Yesterday’s Queen’s Speech was, counterintuitively, not actually delivered by the Queen. Instead, our future monarch – known for his attempts at political interference – read out the speech, written by ministers, which outlines the Government’s prospective policy agenda for the upcoming Parliamentary session. In the wake of the Nationality and Borders Act and the Police, Crime, Sentencing and Courts Act, harmful legislation is not something we should be surprised by. However, today’s speech contains particular threats to the trans community that require significant resistance. These will be briefly outlined, in the order they were announced.
Brexit Freedom Bill
The first announcement was the jingoistic ‘Brexit Freedom Bill’, aimed at making it easier to repeal ‘retained’ EU legislation following our exit from the Union. This is promoted with the goal of removing 'red tape' for businesses (read here: rights protection). Many of the rights we take for granted were incorporated into domestic legislation as a result of EU directives. For example, the duty not to discriminate against people on the basis of gender reassignment was included in UK equality legislation specifically because of the Court of Justice’s ruling in P v S. Although no specific rollbacks have yet been suggested, it is important to note that this proposed Bill opens the door for a future reduction in trans rights.
Bill of Rights
The UK is a signatory to the European Convention on Human Rights, and has been since it came into force in 1953. This is entirely separate to the EU and unaffected by Brexit. It allows individuals in the UK who feel their rights have been violated to take their case to European Court of Human Rights in Strasbourg, where the Government can be compelled to pay damages to victims. In 1998, the Convention was incorporated into domestic law through the Human Rights Act 1998, meaning that rather than going to Strasbourg, complainants could bring human rights actions before the UK courts.
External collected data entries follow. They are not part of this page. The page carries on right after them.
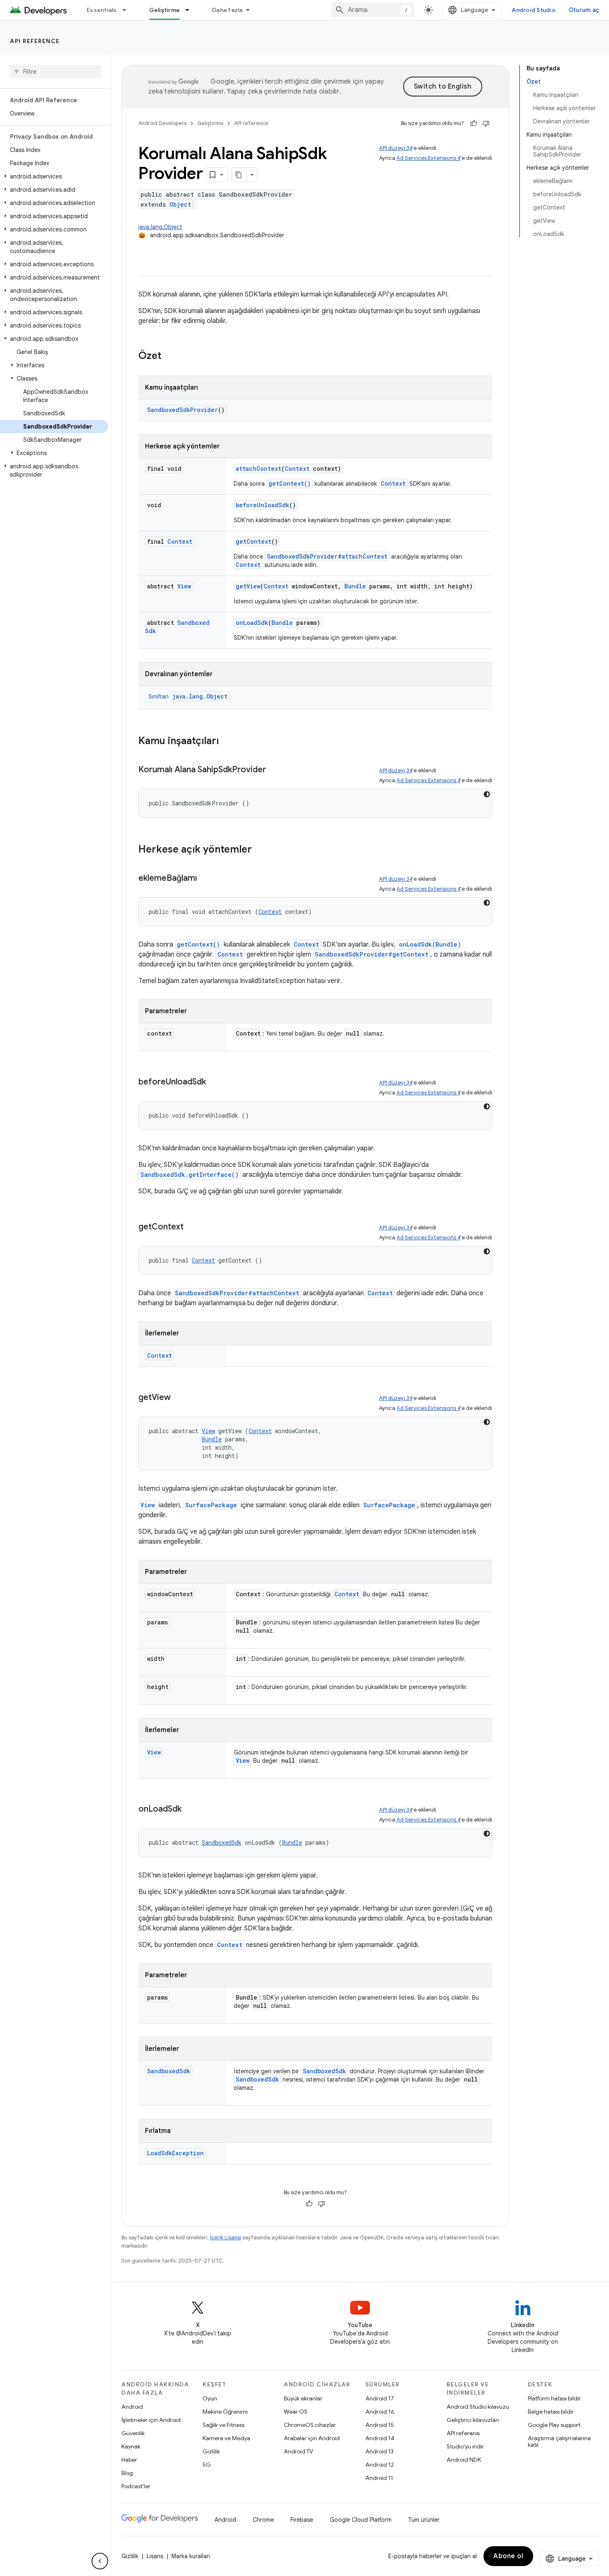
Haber (129, 2459)
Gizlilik (211, 2451)
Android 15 (379, 2425)
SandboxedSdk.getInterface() (189, 1174)
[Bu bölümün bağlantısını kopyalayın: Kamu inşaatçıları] (227, 742)
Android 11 (379, 2478)
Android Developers (162, 123)
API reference (35, 41)
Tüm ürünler (424, 2519)
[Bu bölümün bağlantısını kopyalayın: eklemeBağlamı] (205, 879)
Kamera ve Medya (226, 2438)
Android (132, 2406)
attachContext (258, 468)
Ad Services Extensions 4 (428, 157)
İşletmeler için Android (151, 2420)
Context (297, 468)
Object (180, 204)
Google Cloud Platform (361, 2519)
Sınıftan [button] (187, 696)
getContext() (289, 483)
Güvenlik (133, 2433)
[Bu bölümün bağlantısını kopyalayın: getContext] (192, 1227)
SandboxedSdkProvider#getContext (371, 954)
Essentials (102, 10)
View (184, 586)
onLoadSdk (252, 623)
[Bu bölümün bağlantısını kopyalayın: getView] (179, 1398)
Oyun (210, 2398)
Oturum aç (584, 10)
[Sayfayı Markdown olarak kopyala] (239, 175)
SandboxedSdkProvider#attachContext (327, 556)
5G (207, 2464)
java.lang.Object (160, 227)
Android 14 (379, 2438)
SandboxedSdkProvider (182, 410)
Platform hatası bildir (554, 2398)
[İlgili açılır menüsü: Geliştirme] (191, 10)
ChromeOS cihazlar (310, 2425)
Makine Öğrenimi (225, 2411)
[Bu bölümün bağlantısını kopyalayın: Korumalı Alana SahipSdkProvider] (274, 770)
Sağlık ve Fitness (223, 2425)
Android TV (298, 2451)
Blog (127, 2473)
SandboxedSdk (222, 1842)
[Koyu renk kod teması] (487, 794)
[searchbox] (56, 71)
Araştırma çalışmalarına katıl (559, 2441)
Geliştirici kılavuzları (473, 2420)
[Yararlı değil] (486, 123)
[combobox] (372, 9)
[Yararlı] (473, 123)
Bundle (355, 586)
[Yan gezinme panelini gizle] (100, 2561)
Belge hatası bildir (551, 2411)
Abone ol (508, 2556)
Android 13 (379, 2451)
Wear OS (295, 2411)
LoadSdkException (175, 2153)
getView (248, 586)
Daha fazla (227, 10)
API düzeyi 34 (395, 148)
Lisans (155, 2556)
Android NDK (464, 2459)
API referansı (463, 2433)
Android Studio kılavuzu (478, 2406)
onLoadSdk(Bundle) (430, 944)
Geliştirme (164, 10)
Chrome (263, 2519)
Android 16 (379, 2411)
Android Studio (534, 10)
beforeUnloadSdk (262, 505)
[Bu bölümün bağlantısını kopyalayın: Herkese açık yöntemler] (260, 850)
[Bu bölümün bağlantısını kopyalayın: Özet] (170, 356)
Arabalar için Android (312, 2438)
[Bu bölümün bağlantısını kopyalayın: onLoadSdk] (189, 1810)
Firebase (301, 2519)
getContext (253, 541)
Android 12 (379, 2464)
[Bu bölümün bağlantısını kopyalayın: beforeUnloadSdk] (214, 1082)
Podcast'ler (135, 2486)
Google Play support (554, 2425)
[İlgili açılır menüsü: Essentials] (128, 10)
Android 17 (379, 2398)
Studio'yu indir (465, 2446)
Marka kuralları (191, 2556)
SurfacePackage (211, 1505)
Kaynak (130, 2446)
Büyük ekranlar (303, 2398)
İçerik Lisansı (225, 2237)
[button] (54, 176)
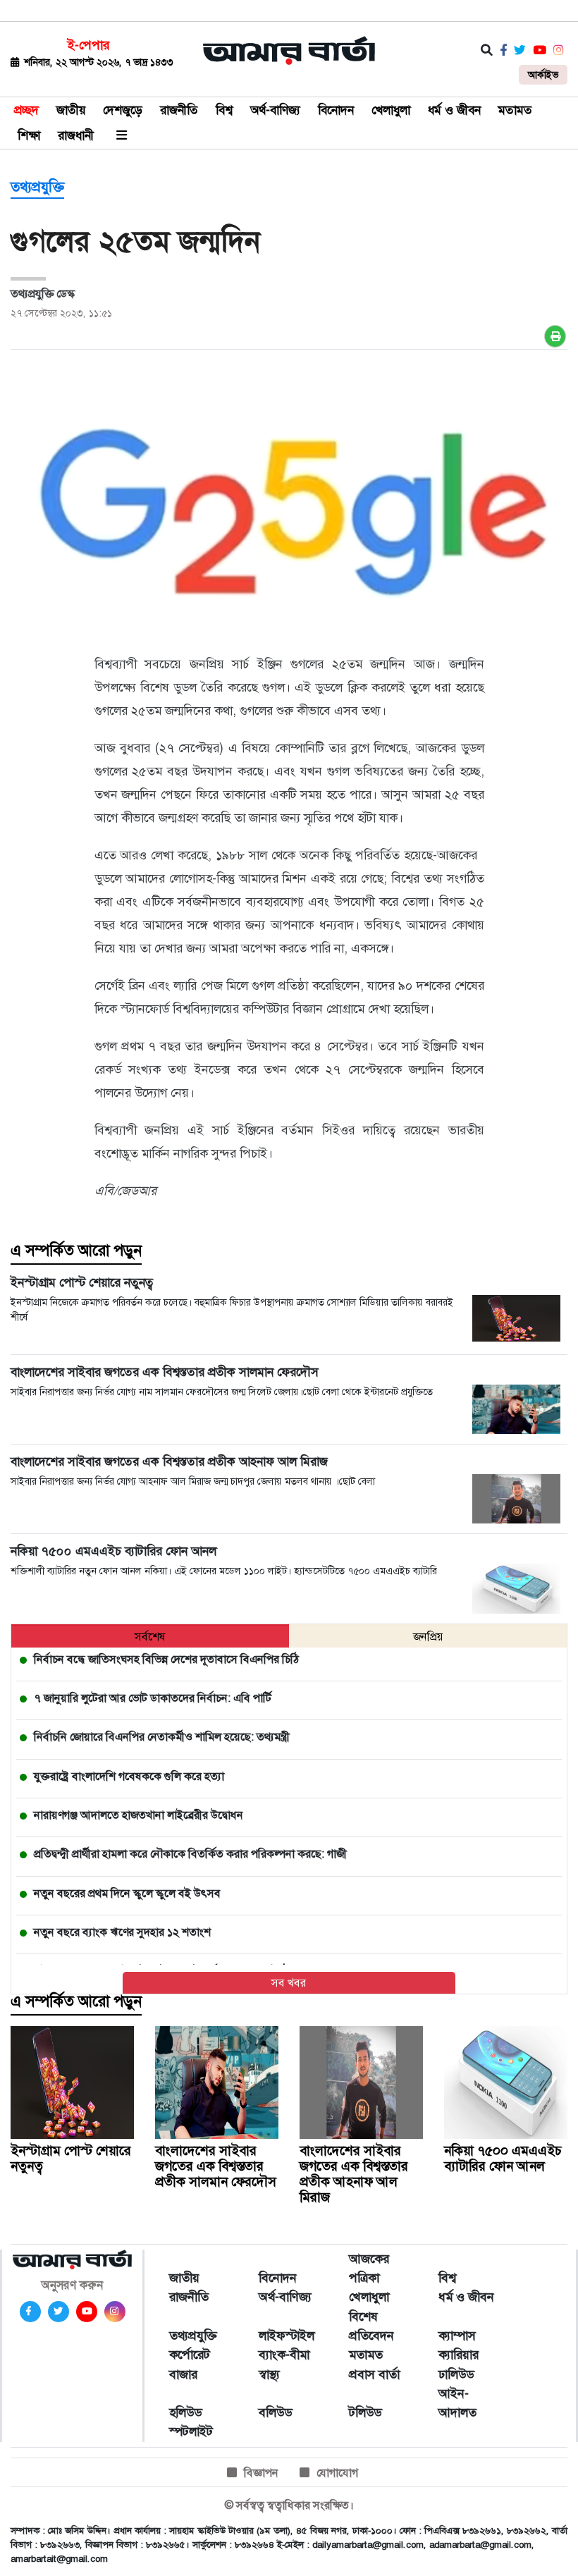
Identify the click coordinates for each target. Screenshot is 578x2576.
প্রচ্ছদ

Today, the Government reiterated its intention to repeal this Act, which it feels has been interpreted too generously in favour of claimants. This is because Section 2 of the Act requires the domestic Courts to take into account the decisions and interpretations given to the rights in the Convention by the Court in Strasbourg. Significant advances in rights have derived from the analysis taken by the Strasbourg Court – for example, Christine Goodwin successfully argued that her right to private life was violated by a lack of legal recognition for her gender. This led to the Gender Recognition Act 2004.
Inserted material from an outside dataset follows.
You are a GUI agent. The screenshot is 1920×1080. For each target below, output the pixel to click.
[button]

By creating a ‘British’ Bill of Rights, domestic human rights cases will be excluded from the progressive influence of European jurisprudence. Moreover, the Government can deliberately shape the Act to limit and remove important protections. This puts our ability to uphold our human rights in significant danger.
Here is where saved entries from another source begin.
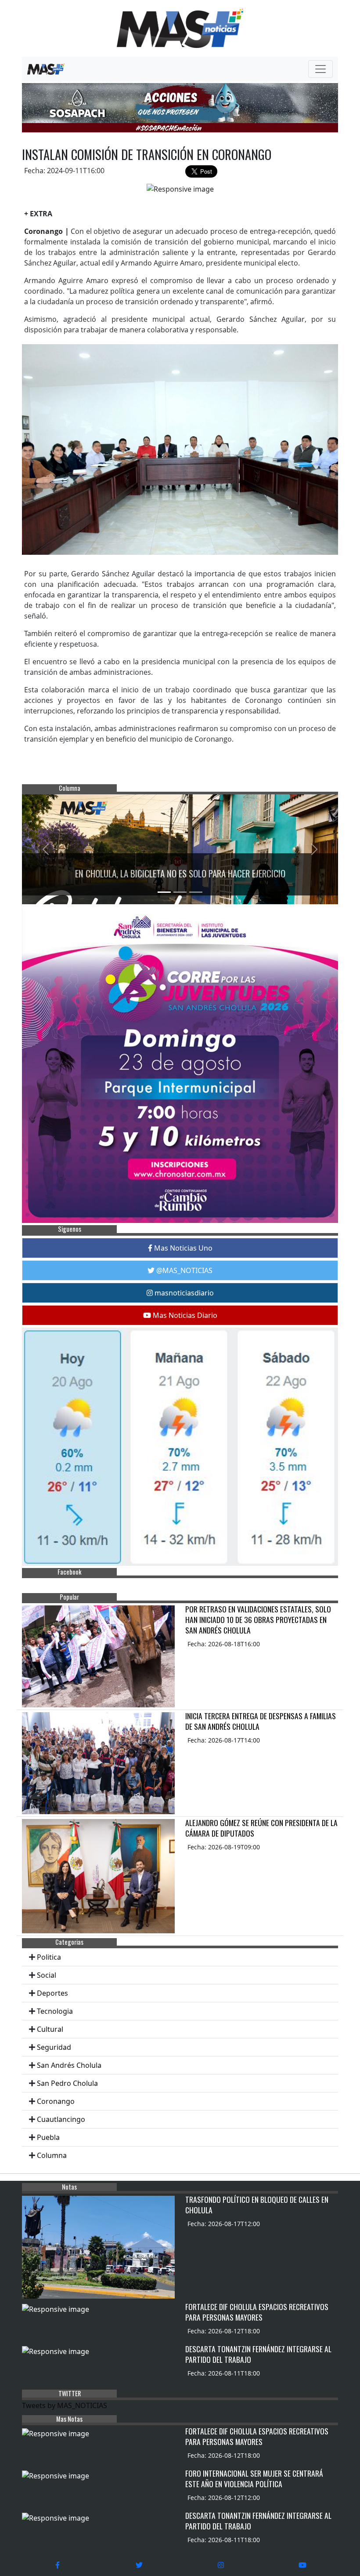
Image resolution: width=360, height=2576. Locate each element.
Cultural (50, 2029)
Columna (52, 2155)
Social (46, 1975)
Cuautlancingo (61, 2119)
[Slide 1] (164, 892)
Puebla (48, 2137)
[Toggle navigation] (320, 69)
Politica (49, 1957)
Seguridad (54, 2047)
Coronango (56, 2101)
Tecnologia (55, 2011)
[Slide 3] (195, 892)
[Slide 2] (180, 892)
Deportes (52, 1993)
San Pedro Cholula (67, 2083)
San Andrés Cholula (69, 2065)
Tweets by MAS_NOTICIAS (64, 2405)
As has already seen significant backlash from the LGBT+ community, the Government announced plans to ban conversion therapy – but not for trans people. This poses a significant threat to trans people, as has been extensively discussed. Moreover, such an exclusion is likely to significantly weaken protections for cis queer people, who are highly likely to experience attempts to coerce them into gender norms as a part of conversion therapy.
These announcements are worrying, and with a significant Parliamentary majority, measures that the Government are likely to succeed in putting through. Our only option is to organise against these attempts to damage trans rights within our community.